Dialogues with the Sea

One could say: the path has been found; there is no need to search for or change it. It leads to man and the sea. And yet, we seek the image of an artist who, for himself and for us, recognizes the most visible traces on that path and the most evident reasons for the journey. Traces that hold more value in their suggestion than in their reach. Traces that turn impossibilities into possibilities.

This is how sailor Whistler, the main character of many of Ostrman’s paintings, sees things. He connects everything, intertwining with the world, unraveling the story of the sea and its marvelous adventures. He entertains the observer with a cheerful seriousness and the ease of comic book heroes. The same, yet different, he shifts, changes positions, creates new visual patterns and emotional associations, offering endless possibilities for composing a painting.

He gives color to the entire composition. His name evokes a whistle, the sound aspect of reality, the desire for the painting to be heard. In every scene, he is shaped by the same code: a frontal stance, symmetrical and static, reduced to geometry. He is open to communication, lively and entertaining, simple yet wise, detached from reality, serious in his roles, and wistful in his dreams of distant horizons.

The virtual world in his paintings exists not only for itself but also for an encounter with the viewer. It expects eye-to-eye contact, understanding, and closeness. We smile at him, and he smiles back at us. He is here to tell us something about the artist—the artist’s story about man and the sea. But also ours—about our need to imagine distant places and dream.

This is Ostrman’s nonverbal communication, a playful tease that brings a smile to the viewer’s face. The design of the sailor’s blue-and-white striped shirt extends across the entire surface of the painting, following every scene. Lines of equal proportions and spacing, symmetrical in their structural movement, condense the composition, activate the surface, and suggest limitless horizons.

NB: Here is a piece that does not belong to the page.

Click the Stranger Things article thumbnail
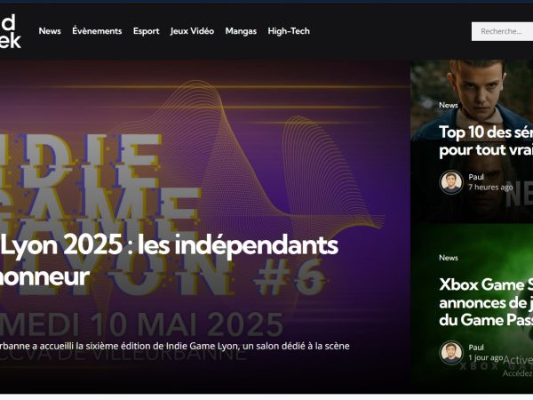This screenshot has width=533, height=400. click(472, 141)
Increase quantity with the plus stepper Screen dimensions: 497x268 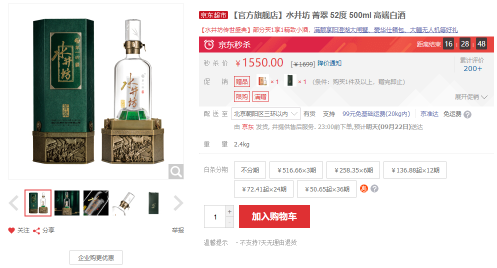(x=230, y=212)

The line becomes a graphic foundation and the carrier of surface projection, so the painting remains inseparable from the drawing. The artist's style is clear: reduction, bright and intense color spaces, and a postmodernist lexicon. In Whistler, the artist has found a simple metaphor that he carries from painting to painting, shaping his artistic profile and making himself recognizable.

The idea of the concrete and elemental in painting is even more evident in the *Ships* series. The reduced form of the ship cuts through the static horizon, with calm and clean surfaces of sky and sea. Smoke from the ship’s chimney breaks the sky’s plane and directs the gaze back toward the stern. These are variations of the same motif, an analytical dialogue of colors. Form, the relationship of surfaces, rhythm, direction of movement, and the breaking of planes—all remain the same, only the colors have switched places. The viewer, whether in front of or behind the ship, becomes an invisible part of the scene, the other side of the story.

Volume is reduced to a surface, space is evoked through color—by contrasting chromatic values. The artist's visual thought is focused on simplicity and clarity of expression, rejecting narration and embracing the purity of the painterly palette. Whether stationary or sailing, the ships embody a logic of measure, reduction, and order, yet also evoke dreamy spaces. The artist’s own words best describe this body of work: *I love flat painting, geometry, and pure colors, positivity. A painting must be concrete, like a traffic sign. Everyone must understand it immediately.*

A new morphology and a freer painterly expression can be observed in the Regattas series. The theme remains the same, but the artistic language changes. The color is denser, the brushstrokes more restless, and the gesture more pronounced. Brushstrokes and light effects activate the entire surface of the painting. Everything belongs to the deep registers of blue. The powerful sea rolls across the awakened surface, while sailboats, in disciplined order, cut through the horizon line.

The sailboats are the only narrative element. They energize the painting, determine the direction of movement, and bring the scene to life. Their virtual motion transcends reality, creating a sense of movement throughout the composition—the sailboats, sea, and sky all seem to be in constant motion. The composition follows a familiar pattern: sky above, sea below, sailboats in the center. Almost monochromatic and nearly abstract, these paintings are free in imagination, cheerful, and optimistic.

Ostrman constantly seeks synthesis, the discipline of geometry, and the aesthetic nature of his motifs. Through centering, organization, and exploration of the surface, his paintings leave a strong impression of precision and rational order, yet also of freedom. Figuration is his choice, with occasional forays into abstraction serving only as a brief departure from the main thread of his work—carefree play. Sailors, the sea, ships, and sailboats exist as objective realities. The artist arranges them in space and time, creating a spectacle for the viewer but also his own joy of creation.